- **SUPPLIED DATA**

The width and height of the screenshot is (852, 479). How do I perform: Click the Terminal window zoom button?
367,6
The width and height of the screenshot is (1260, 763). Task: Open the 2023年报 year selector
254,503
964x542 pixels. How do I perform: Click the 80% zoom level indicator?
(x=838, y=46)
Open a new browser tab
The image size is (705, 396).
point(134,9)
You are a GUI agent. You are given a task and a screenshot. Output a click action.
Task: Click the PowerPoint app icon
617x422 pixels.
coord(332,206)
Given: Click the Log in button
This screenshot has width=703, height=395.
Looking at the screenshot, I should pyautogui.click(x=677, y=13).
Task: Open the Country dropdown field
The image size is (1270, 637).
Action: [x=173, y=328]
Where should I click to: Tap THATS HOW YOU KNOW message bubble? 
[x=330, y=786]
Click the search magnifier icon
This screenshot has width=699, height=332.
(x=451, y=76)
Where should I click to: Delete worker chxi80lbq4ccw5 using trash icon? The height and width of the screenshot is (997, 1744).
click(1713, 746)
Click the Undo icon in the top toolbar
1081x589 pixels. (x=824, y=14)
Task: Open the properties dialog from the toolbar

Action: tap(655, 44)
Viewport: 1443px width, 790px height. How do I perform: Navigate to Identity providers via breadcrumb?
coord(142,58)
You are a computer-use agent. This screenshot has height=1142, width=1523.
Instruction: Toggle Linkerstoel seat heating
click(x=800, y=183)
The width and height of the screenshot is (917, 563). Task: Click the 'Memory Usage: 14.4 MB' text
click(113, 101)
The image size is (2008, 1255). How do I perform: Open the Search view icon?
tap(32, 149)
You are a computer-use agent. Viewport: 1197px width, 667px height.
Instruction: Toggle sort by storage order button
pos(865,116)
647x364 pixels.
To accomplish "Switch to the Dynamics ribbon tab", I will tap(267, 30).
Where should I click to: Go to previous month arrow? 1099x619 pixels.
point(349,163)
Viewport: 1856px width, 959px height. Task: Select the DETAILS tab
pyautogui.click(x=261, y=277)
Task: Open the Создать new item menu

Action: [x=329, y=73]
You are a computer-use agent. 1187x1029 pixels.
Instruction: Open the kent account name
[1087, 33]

- **TASK STATEMENT**
Tally the lines in the records that contain "agent", then give only the tally.

- **YOUR RESPONSE**
4